Stored items
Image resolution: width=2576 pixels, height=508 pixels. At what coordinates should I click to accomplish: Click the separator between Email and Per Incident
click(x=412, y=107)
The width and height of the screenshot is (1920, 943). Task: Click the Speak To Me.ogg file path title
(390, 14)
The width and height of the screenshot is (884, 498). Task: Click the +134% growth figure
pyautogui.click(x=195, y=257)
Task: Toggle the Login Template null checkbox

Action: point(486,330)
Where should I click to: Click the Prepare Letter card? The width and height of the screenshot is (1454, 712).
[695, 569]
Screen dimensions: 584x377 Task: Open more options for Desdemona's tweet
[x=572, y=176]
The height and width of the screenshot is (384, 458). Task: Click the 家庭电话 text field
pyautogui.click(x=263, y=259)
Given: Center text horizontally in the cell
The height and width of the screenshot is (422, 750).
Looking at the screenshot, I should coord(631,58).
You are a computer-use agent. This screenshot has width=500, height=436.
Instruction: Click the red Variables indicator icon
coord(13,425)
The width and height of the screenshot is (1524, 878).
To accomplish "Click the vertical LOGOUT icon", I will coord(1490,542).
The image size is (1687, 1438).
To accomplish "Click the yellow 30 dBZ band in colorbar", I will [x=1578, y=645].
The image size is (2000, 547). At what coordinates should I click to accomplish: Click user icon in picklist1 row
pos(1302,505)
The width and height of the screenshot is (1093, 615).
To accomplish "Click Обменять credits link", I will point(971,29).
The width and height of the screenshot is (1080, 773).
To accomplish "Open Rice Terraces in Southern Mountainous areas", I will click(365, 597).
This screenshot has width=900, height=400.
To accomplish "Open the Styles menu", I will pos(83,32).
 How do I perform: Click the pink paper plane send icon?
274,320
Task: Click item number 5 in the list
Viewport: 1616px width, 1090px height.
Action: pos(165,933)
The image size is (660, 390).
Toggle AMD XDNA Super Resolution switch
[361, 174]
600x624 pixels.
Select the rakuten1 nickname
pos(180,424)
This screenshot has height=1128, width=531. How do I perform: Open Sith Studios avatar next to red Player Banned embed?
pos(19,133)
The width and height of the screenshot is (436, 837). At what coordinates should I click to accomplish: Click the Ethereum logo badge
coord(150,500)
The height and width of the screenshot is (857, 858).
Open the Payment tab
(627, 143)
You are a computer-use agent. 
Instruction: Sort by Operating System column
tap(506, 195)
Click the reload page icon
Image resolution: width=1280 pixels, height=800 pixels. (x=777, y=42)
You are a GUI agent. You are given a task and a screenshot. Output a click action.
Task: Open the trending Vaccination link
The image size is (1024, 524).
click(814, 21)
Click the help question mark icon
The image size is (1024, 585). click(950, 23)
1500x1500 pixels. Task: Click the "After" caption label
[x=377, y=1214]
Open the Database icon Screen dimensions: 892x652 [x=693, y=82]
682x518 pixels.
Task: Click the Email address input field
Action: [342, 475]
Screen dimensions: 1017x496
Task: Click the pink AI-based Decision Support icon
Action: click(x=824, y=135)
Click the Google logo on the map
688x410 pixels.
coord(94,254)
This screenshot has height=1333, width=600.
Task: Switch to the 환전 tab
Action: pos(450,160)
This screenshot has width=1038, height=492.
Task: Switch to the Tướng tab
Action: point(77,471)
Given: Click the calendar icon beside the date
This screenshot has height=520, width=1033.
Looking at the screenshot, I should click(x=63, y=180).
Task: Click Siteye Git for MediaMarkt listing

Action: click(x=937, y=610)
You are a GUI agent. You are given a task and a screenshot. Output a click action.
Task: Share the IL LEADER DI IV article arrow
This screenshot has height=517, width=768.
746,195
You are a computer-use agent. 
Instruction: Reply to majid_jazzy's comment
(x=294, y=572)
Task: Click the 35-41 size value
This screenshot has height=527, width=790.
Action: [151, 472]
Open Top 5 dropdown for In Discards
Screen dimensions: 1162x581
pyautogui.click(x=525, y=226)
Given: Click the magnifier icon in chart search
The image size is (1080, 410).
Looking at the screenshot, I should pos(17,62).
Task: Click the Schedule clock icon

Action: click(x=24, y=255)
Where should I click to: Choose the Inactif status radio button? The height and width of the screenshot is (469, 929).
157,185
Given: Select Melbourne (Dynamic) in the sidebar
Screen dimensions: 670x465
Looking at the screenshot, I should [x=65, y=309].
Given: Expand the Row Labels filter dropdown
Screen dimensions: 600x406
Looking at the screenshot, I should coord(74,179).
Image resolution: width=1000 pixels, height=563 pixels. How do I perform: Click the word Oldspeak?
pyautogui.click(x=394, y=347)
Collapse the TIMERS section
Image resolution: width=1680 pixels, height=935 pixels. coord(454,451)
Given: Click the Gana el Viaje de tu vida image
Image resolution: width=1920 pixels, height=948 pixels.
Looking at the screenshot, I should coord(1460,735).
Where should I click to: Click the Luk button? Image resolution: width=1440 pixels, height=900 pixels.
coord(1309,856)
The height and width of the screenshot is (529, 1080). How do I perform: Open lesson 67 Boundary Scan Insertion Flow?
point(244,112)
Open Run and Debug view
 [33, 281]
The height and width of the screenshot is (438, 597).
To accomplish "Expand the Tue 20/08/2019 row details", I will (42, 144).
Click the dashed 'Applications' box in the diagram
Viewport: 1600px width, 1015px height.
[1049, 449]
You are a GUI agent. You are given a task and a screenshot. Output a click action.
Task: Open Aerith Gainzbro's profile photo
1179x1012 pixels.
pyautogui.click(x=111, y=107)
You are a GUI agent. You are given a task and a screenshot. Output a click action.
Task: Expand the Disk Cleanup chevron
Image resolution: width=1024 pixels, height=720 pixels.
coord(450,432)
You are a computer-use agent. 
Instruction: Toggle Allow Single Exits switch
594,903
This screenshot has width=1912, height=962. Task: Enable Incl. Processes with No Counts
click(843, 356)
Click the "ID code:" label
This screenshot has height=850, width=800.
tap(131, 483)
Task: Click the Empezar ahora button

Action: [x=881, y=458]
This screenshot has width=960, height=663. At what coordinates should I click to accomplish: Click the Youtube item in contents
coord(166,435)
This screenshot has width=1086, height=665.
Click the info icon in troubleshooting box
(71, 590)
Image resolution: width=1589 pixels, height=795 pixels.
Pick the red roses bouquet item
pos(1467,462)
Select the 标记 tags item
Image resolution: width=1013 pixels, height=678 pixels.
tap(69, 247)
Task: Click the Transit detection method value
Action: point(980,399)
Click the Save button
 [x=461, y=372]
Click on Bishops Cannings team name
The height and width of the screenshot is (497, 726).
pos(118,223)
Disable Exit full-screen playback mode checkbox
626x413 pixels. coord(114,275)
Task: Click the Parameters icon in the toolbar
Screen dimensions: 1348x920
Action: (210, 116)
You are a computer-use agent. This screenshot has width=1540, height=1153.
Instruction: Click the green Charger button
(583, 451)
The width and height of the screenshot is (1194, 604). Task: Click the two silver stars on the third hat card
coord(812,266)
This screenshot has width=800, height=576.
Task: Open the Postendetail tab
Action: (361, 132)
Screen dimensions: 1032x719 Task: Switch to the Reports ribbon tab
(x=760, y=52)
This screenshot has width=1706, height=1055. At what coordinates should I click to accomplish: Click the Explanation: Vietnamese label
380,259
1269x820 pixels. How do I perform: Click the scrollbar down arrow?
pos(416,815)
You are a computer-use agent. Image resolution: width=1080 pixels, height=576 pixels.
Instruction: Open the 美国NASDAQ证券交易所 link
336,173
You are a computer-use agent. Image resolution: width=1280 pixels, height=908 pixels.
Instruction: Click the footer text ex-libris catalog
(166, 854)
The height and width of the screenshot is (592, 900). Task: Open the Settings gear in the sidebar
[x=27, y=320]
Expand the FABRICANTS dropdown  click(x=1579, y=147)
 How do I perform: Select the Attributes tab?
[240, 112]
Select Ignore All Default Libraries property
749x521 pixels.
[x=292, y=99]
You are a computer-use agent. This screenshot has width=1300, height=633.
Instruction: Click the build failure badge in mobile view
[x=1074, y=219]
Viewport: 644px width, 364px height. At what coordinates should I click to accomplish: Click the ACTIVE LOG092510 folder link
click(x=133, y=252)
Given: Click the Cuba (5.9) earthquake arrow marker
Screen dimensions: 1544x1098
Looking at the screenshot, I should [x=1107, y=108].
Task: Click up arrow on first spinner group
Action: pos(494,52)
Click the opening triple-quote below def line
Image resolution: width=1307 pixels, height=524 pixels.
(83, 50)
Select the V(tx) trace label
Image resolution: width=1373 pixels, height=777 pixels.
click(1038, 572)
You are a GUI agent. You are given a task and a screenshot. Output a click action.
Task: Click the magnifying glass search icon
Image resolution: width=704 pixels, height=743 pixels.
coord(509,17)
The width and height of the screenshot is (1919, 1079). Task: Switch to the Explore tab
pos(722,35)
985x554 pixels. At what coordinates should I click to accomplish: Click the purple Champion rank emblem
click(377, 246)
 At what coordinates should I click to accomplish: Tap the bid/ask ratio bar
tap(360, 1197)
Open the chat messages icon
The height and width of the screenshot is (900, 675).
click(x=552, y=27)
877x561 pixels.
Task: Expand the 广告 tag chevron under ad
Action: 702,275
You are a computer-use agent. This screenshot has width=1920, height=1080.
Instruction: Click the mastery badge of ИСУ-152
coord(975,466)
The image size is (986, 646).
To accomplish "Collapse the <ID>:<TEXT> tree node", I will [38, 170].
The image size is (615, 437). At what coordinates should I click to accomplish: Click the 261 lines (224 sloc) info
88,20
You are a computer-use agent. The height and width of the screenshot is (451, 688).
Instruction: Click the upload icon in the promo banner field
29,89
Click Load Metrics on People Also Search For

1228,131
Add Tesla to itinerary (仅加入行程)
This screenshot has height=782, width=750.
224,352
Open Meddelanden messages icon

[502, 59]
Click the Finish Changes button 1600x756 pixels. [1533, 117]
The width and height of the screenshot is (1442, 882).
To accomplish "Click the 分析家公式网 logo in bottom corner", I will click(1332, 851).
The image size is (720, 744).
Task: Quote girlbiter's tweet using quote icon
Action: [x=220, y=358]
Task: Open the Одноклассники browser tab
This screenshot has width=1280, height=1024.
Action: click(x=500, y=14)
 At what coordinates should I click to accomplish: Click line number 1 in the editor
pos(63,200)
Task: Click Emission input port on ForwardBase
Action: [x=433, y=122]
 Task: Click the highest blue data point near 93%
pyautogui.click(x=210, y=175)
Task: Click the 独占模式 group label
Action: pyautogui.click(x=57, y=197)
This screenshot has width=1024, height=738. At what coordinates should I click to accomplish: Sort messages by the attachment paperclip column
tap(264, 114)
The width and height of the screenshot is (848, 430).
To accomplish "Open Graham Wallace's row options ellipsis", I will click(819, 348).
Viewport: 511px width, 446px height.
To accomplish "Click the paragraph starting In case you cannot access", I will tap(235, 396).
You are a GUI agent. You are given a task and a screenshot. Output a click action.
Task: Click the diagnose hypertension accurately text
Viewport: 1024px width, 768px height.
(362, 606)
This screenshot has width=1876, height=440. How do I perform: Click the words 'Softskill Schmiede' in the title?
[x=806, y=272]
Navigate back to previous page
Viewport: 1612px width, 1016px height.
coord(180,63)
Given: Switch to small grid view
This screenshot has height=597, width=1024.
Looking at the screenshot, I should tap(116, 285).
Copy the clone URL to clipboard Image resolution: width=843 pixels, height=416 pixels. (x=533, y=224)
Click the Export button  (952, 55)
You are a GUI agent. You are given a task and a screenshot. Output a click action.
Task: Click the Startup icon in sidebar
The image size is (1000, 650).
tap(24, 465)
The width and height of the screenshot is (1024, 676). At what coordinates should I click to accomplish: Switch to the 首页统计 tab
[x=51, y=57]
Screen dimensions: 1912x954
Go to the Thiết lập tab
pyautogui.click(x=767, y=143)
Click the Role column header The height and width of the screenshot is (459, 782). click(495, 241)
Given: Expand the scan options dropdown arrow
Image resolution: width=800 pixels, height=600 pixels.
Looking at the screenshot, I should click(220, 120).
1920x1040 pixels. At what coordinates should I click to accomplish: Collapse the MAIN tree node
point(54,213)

§ Work request: Look above for the line containing "Where should I click to: Click the Luk". Output from there through the line containing "Image resolution: width=1589", exactly and inclusively.

§ Task response:
Where should I click to: Click the Luk button? Image resolution: width=1440 pixels, height=900 pixels.
coord(1309,856)
The height and width of the screenshot is (529, 1080). How do I perform: Open lesson 67 Boundary Scan Insertion Flow?
point(244,112)
Open Run and Debug view
 [33, 281]
The height and width of the screenshot is (438, 597).
To accomplish "Expand the Tue 20/08/2019 row details", I will (42, 144).
Click the dashed 'Applications' box in the diagram
Viewport: 1600px width, 1015px height.
[1049, 449]
You are a GUI agent. You are given a task and a screenshot. Output a click action.
Task: Open Aerith Gainzbro's profile photo
1179x1012 pixels.
pyautogui.click(x=111, y=107)
You are a GUI agent. You are given a task and a screenshot. Output a click action.
Task: Expand the Disk Cleanup chevron
Image resolution: width=1024 pixels, height=720 pixels.
coord(450,432)
You are a computer-use agent. 
Instruction: Toggle Allow Single Exits switch
594,903
This screenshot has width=1912, height=962. Task: Enable Incl. Processes with No Counts
click(843, 356)
Click the "ID code:" label
This screenshot has height=850, width=800.
tap(131, 483)
Task: Click the Empezar ahora button

Action: [x=881, y=458]
This screenshot has width=960, height=663. At what coordinates should I click to accomplish: Click the Youtube item in contents
coord(166,435)
This screenshot has width=1086, height=665.
Click the info icon in troubleshooting box
(71, 590)
Image resolution: width=1589 pixels, height=795 pixels.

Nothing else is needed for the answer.